WHAT YOU NEED TO DO ::
1. In the passage on municipal fiber networks, which company does the writer lead as CEO?
2. Count the lines of the records that contain the string "обжимной".

SOURCE ::
Susan extrapolates from Google’s recent announcement that it will be renting ‘dark fiber’ — fiber optical cable that has already been installed but is currently being used only for smart utility purposes. This does have elements to be emulated but there are very few cities and towns in the United States who have anything like the infrastructure that Huntsville is leasing to Google. This does not mean that cities should not aspire to build such infrastructure, but we should also recognize that this is a very complex issue for those cities.

As CEO of Ting Internet, a company doing what Google Fiber does, but usually in smaller cities like Charlottesville, Virginia, I speak with mayors and city leaders all over the country. Most prefer a private partner to provide the capital and engage in the construction project required to build a fiber network. It is simply easier politically, economically and bureaucratically.

I tell every mayor I speak with that if I were them, I would build it myself and have the city own this most important piece of infrastructure. This would allow them to ensure that their citizens receive high levels of Internet service, both speed and reliability, and customer service. The first feeds economic growth. The second is just nice for people.

But it is not easy. Building a municipal fiber network sufficient to allow a Google Fiber or a Ting Internet to provide Fiber-to-the-home (“FTTH”) is rare, expensive and takes a long time to build. It is also worth it and should be done everywhere! But it won’t be and I think it is important that we respect and understand the different choices that will be made. For most cities today, having a private partner will be their only choice and getting that symmetrical gigabit fiber network is more important than how they get it.

There are two competing narratives today, Google Fiber is doing great things and changing the world and Google Fiber sucks and is not a serious competitor. They are both true. In the short term Google Fiber, Ting Internet, Sonic.net and the very few others who are using end-to-end fiber are not serious threats to the telecom incumbents.

INPUT ROWS ::

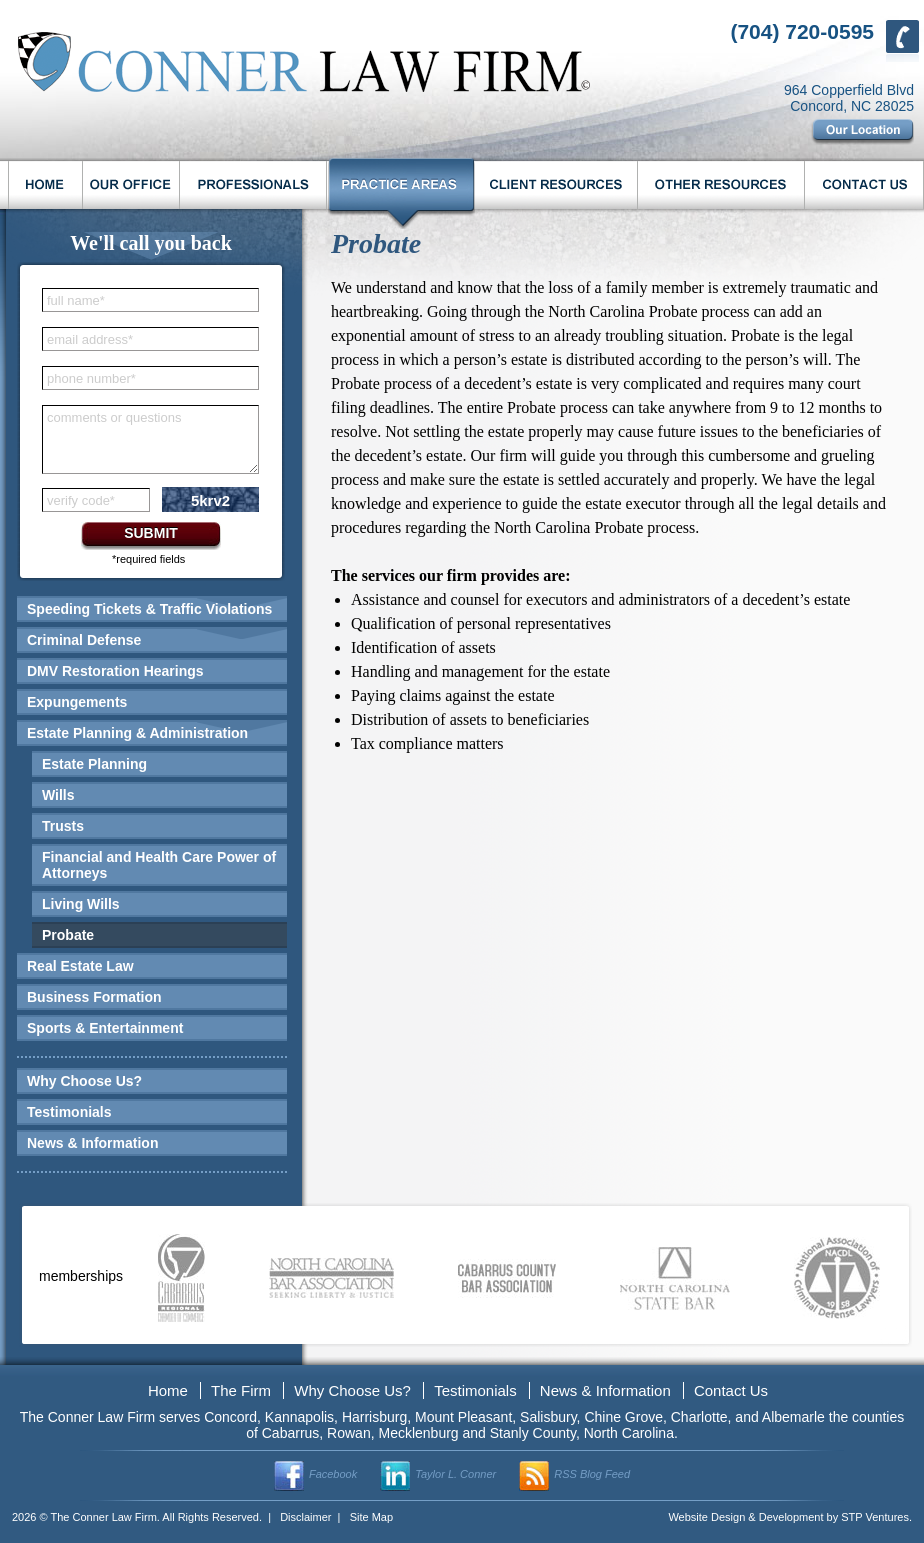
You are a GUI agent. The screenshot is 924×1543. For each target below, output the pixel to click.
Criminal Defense (84, 640)
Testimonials (69, 1112)
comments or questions (114, 417)
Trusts (63, 826)
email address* (90, 339)
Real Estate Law (80, 966)
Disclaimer (305, 1517)
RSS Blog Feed (592, 1474)
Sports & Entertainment (105, 1028)
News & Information (92, 1143)
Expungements (77, 702)
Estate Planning (94, 764)
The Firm (241, 1390)
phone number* (91, 378)
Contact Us (731, 1390)
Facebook (333, 1474)
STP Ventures (875, 1517)
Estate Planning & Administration (137, 733)
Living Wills (81, 904)
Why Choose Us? (84, 1081)
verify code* (81, 500)
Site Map (371, 1517)
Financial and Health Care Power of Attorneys (159, 865)
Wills (58, 795)
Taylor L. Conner (455, 1474)
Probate (68, 935)
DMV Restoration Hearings (115, 671)
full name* (76, 300)
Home (168, 1390)
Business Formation (94, 997)
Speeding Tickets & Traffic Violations (149, 609)
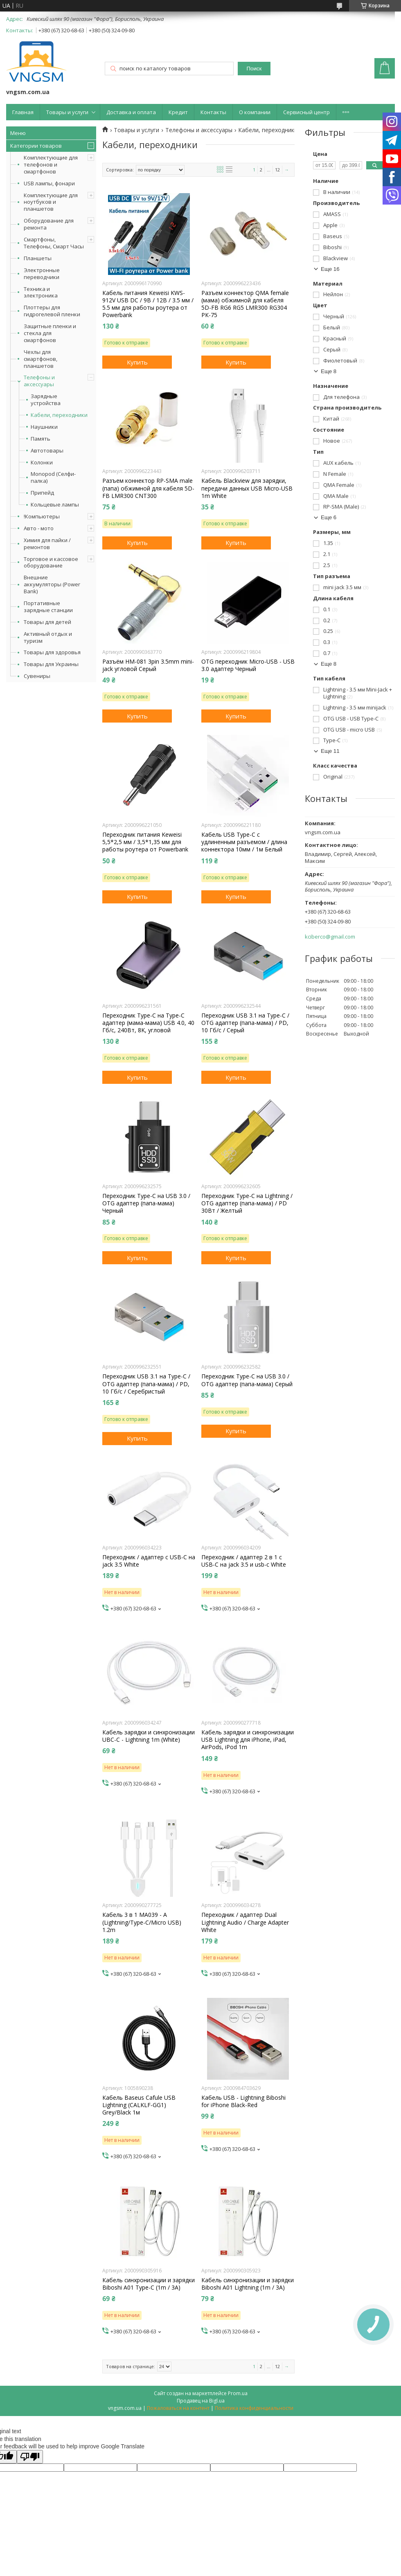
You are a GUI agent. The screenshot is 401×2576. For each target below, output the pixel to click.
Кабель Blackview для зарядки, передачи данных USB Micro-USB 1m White (247, 488)
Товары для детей (47, 622)
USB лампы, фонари (49, 183)
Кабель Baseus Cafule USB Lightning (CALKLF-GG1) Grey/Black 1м (139, 2105)
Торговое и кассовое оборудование (51, 562)
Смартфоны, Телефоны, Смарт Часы (54, 243)
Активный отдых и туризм (48, 637)
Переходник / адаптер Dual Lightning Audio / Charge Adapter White (245, 1922)
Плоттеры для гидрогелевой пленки (52, 311)
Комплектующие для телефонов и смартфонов (51, 164)
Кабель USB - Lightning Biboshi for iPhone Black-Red (243, 2101)
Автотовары (47, 450)
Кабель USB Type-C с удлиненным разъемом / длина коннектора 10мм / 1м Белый (244, 842)
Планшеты (38, 258)
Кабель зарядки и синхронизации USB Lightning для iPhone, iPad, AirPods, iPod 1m (247, 1740)
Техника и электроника (41, 292)
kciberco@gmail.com (330, 936)
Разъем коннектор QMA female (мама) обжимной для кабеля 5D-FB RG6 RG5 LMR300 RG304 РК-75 (245, 304)
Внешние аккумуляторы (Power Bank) (52, 584)
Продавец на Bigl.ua (201, 2400)
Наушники (44, 426)
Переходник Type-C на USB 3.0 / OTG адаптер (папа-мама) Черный (146, 1203)
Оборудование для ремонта (49, 224)
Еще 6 (328, 517)
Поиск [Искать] (253, 68)
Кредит (178, 112)
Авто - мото (39, 528)
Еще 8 (328, 371)
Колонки (42, 462)
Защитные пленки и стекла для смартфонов (50, 333)
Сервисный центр (306, 112)
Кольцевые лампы (55, 504)
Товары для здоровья (52, 652)
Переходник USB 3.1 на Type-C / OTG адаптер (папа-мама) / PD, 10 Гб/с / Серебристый (146, 1384)
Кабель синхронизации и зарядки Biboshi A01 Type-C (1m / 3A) (148, 2284)
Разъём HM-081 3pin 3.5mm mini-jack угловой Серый (148, 665)
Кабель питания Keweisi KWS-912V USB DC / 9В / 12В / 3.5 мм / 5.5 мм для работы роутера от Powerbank (148, 304)
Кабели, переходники (59, 415)
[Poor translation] (30, 2456)
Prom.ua (238, 2393)
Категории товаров (36, 145)
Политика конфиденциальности (254, 2408)
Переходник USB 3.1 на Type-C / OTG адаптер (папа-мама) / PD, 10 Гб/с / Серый (245, 1023)
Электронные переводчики (42, 273)
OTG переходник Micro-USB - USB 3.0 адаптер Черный (248, 665)
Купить (137, 362)
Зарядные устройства (46, 400)
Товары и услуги (67, 112)
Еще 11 (330, 751)
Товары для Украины (51, 664)
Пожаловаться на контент (178, 2408)
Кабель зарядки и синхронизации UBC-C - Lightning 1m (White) (148, 1736)
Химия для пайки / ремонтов (47, 543)
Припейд (42, 492)
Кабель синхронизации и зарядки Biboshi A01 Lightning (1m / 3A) (247, 2284)
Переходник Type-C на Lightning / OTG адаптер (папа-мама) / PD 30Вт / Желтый (247, 1203)
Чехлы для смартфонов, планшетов (40, 358)
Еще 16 (330, 269)
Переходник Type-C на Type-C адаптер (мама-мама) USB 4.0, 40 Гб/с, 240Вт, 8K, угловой (148, 1023)
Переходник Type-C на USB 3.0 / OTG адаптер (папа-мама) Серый (247, 1380)
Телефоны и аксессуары (39, 381)
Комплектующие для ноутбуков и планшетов (51, 202)
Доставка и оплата (131, 112)
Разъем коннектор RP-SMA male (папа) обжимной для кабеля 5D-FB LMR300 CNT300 (148, 488)
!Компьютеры (42, 516)
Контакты (213, 112)
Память (40, 438)
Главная (23, 112)
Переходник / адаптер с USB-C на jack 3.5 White (148, 1561)
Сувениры (37, 676)
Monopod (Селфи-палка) (53, 477)
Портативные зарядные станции (48, 606)
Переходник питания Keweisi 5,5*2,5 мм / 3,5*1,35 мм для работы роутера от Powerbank (145, 842)
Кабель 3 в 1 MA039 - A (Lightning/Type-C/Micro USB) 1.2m (141, 1922)
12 (277, 170)
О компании (254, 112)
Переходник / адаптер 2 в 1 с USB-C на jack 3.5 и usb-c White (243, 1561)
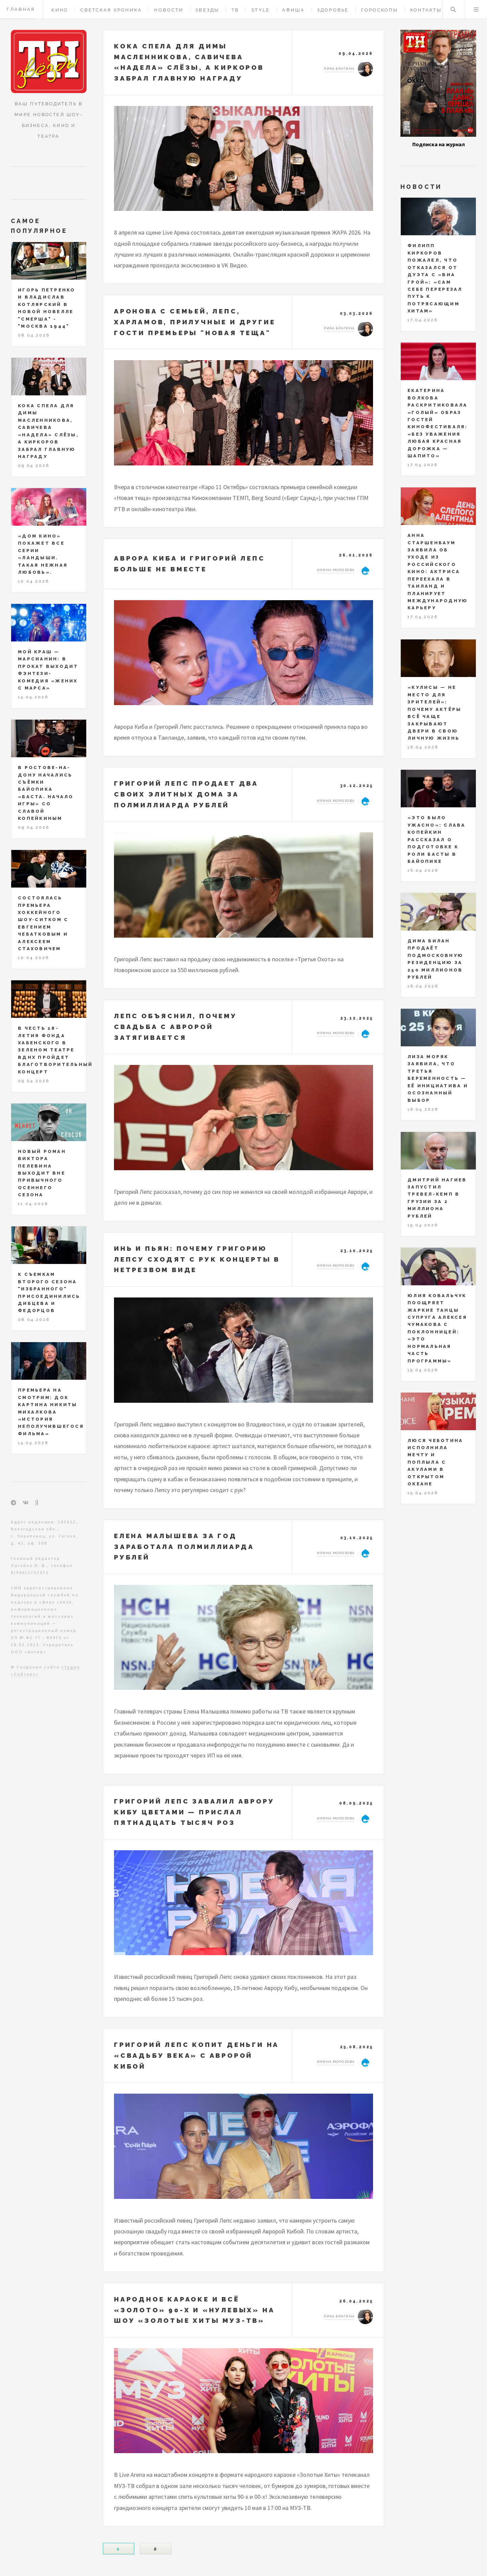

TASK-BY-TASK RESULTS ::
1. Ting Internet

2. 2